[Source data]
<<<<
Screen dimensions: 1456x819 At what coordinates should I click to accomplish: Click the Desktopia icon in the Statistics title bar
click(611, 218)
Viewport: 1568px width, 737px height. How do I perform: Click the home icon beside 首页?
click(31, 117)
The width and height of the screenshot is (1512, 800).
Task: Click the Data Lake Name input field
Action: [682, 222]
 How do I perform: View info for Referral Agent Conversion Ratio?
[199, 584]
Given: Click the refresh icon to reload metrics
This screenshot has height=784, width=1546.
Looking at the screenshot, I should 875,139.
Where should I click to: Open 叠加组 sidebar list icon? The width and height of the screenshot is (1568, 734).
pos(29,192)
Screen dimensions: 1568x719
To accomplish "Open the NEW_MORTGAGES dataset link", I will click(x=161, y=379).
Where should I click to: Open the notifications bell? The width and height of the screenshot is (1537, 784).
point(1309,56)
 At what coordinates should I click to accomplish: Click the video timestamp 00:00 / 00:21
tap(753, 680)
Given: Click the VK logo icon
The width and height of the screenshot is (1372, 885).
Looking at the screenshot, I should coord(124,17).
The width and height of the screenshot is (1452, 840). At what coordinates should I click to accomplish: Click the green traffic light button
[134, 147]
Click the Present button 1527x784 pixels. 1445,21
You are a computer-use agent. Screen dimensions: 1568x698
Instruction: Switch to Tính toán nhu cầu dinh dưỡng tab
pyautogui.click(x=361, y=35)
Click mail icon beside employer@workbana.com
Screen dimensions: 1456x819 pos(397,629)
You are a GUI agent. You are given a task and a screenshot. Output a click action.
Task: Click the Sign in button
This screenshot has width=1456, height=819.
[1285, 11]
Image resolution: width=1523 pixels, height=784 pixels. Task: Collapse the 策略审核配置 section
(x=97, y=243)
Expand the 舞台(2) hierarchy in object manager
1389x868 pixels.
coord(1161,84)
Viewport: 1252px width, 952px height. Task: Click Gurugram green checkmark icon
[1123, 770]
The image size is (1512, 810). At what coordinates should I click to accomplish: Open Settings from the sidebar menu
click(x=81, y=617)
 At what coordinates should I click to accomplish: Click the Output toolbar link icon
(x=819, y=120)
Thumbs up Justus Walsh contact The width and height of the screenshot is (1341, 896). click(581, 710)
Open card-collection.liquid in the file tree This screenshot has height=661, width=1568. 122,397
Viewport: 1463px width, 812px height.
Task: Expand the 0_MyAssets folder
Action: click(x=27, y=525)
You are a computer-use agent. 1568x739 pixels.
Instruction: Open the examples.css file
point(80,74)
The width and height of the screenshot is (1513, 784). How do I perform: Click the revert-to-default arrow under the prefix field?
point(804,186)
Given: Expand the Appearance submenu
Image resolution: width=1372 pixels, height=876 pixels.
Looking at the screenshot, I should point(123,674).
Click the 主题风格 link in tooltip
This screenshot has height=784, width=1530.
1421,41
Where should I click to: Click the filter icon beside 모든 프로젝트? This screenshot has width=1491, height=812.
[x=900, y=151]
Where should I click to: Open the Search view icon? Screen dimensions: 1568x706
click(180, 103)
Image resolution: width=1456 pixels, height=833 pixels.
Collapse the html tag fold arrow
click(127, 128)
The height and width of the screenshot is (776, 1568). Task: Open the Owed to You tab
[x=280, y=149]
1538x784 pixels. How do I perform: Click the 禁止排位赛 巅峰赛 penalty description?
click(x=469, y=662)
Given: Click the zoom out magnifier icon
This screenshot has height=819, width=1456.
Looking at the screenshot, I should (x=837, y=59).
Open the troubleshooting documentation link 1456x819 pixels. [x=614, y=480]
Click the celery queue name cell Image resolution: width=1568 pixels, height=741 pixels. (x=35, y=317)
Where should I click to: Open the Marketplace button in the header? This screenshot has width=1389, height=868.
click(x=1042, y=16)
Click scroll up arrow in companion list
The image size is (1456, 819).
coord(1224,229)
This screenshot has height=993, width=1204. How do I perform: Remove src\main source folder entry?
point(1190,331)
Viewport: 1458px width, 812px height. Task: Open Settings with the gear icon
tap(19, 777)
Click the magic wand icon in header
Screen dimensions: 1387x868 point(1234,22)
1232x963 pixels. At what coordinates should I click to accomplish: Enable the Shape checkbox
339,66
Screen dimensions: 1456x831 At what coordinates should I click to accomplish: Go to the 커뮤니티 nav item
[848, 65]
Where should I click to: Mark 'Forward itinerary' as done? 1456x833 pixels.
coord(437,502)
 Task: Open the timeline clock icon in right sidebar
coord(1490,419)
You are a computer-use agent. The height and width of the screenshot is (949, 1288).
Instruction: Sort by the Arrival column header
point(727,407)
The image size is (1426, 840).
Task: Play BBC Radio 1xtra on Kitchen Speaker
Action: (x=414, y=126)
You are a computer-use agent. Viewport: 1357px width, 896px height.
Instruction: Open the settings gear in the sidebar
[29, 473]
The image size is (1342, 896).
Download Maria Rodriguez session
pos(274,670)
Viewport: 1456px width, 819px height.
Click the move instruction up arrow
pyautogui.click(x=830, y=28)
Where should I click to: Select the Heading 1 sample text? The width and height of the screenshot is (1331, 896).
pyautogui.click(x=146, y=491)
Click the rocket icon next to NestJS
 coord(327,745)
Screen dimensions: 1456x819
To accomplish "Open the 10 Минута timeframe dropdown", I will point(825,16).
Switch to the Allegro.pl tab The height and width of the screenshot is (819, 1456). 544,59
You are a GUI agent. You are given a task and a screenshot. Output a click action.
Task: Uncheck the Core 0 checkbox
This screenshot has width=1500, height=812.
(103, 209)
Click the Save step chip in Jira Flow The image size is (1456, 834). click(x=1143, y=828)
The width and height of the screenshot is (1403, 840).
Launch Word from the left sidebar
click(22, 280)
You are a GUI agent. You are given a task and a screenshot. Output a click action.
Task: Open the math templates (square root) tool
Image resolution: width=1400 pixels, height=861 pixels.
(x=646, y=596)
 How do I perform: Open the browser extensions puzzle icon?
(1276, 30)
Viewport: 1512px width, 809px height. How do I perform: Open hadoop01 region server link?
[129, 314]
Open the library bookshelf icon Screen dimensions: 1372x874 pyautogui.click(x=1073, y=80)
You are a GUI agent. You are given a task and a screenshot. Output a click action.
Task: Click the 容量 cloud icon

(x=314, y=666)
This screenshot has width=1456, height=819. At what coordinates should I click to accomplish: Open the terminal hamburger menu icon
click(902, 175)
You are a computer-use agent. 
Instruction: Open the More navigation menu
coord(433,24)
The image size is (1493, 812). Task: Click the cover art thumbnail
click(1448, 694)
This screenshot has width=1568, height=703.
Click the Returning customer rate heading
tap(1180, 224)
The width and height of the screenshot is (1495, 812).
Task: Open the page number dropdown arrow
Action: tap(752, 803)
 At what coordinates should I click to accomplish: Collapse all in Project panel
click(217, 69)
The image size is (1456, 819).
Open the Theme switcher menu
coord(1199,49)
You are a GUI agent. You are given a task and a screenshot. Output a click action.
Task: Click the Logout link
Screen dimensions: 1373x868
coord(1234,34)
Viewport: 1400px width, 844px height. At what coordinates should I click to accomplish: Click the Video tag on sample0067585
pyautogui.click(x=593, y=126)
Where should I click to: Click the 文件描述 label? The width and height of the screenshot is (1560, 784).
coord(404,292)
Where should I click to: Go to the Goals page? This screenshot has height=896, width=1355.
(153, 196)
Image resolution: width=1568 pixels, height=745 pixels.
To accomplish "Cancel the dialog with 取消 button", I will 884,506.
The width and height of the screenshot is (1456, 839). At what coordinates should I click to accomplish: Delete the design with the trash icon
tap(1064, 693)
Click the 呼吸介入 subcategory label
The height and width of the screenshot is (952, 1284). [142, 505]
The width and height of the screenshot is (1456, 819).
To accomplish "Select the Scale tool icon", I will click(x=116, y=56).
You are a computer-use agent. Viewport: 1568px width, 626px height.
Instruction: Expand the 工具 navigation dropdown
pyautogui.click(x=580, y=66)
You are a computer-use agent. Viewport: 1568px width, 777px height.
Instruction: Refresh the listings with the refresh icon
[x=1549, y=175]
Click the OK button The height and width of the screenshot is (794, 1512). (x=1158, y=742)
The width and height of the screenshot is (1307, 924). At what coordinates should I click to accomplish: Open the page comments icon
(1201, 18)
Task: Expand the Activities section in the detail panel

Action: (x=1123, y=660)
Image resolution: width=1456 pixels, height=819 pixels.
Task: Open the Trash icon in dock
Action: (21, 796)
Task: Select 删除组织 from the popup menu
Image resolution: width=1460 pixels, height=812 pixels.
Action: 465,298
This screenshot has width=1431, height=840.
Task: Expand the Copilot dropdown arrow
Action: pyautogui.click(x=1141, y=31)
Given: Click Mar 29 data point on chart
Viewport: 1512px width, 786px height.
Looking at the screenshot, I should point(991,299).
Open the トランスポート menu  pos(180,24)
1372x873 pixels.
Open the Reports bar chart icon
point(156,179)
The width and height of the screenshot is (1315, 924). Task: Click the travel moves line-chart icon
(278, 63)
>>>>
◆ Exercise prompt ◆
Note every line above where the string "will" shows up, and copy those lines.

◆ Response to the task ◆
To accomplish "Open the NEW_MORTGAGES dataset link", I will click(x=161, y=379).
To accomplish "Open the 10 Минута timeframe dropdown", I will point(825,16).
To accomplish "Cancel the dialog with 取消 button", I will 884,506.
To accomplish "Select the Scale tool icon", I will click(x=116, y=56).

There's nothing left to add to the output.